Romanian artist Ion Grigorescu was born in 1945 in Bucharest, where he lives and works. Together with Geta Brătescu (born in 1926) and Ana Lupas (born in 1940) he is among the important Romanian artists in the time after WW2, whose work created a bridge to the international avantgarde also during the time of the Ceausescu dictatorship and has up to now a persistent influence on the development of the contemporary Romanian art.
Legendary is some meaningful anecdote. For his final exam at the Academy of Art he had to paint the obligatory portrait of dictator Nicolae Ceausescu as all students had to do. He demanded that the dictator should perform for him a model sitting. It would make no sense to paint only after a photography. Of some importance is also the fact that Ion Grigorescu during the 1970ies and 1980ies had access to film and photo materials and equipment. In a time when all such materials were rationed and only accessible with stately permission for special propaganda projects. The artist used the materials in some subversive way for his artistic studies and experiments. Clandestinely he filmed the everyday situations on the streets of the socialist reality. He made private photographs practicing Yoga exercises, performative actions or simply sleeping. He photographed his friends and family members during private gatherings and moments of happiness and coloured the images later on with oil colours. He created his own small visual cosmos and documented situations, which were usually subject to censorship and were in no understanding matching the communist doctrines for the role of the artists.
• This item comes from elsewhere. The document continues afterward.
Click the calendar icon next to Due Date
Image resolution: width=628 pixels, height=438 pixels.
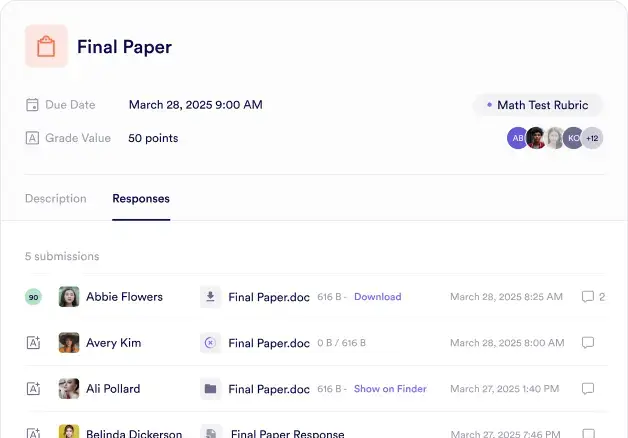point(33,105)
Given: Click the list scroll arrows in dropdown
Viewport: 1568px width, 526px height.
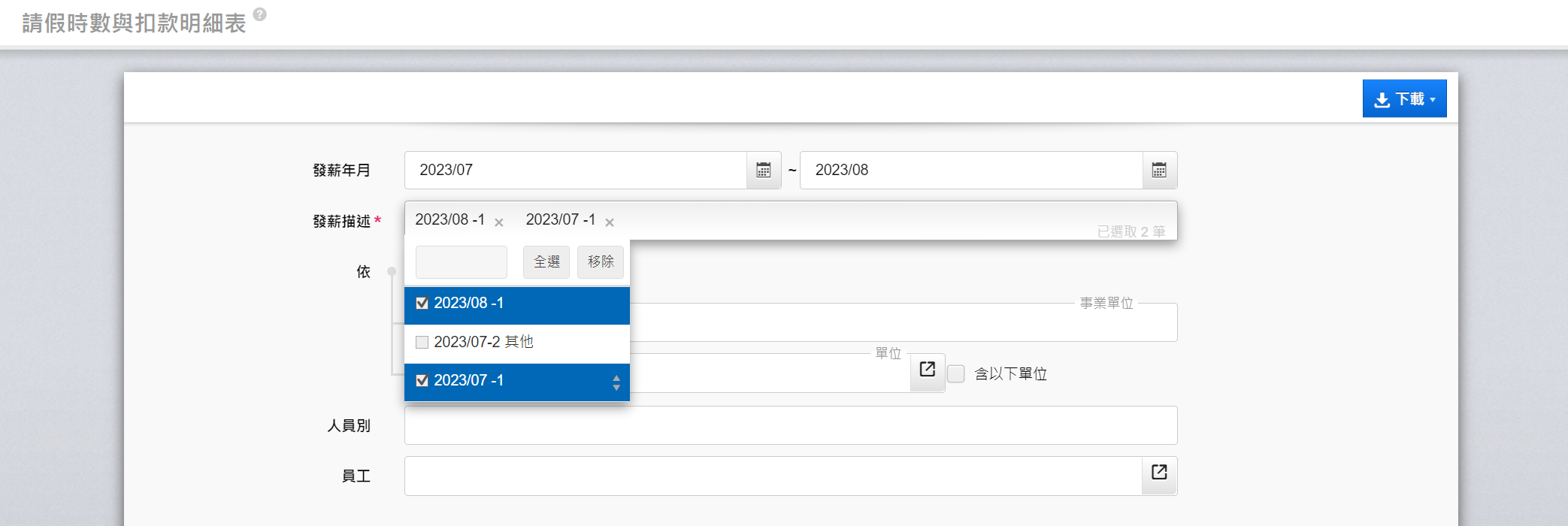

Also the series of drawings 'Black and White, which he created in between 1971 and 1974, which are part of the Art Collection Telekom, is an excellent example for the individuality of his artistic questioning. Part of the series are a few studies about extreme contraction of the image of person in a mirror. Over and above that, he employed the drawings for the creation of a short animated film. The film of roughly 90 seconds is literally the work of a true amateur. It is the document of an artistic experiment and must be considered as one of the very few independent animation movies of the time of the Ceausescu dictatorship.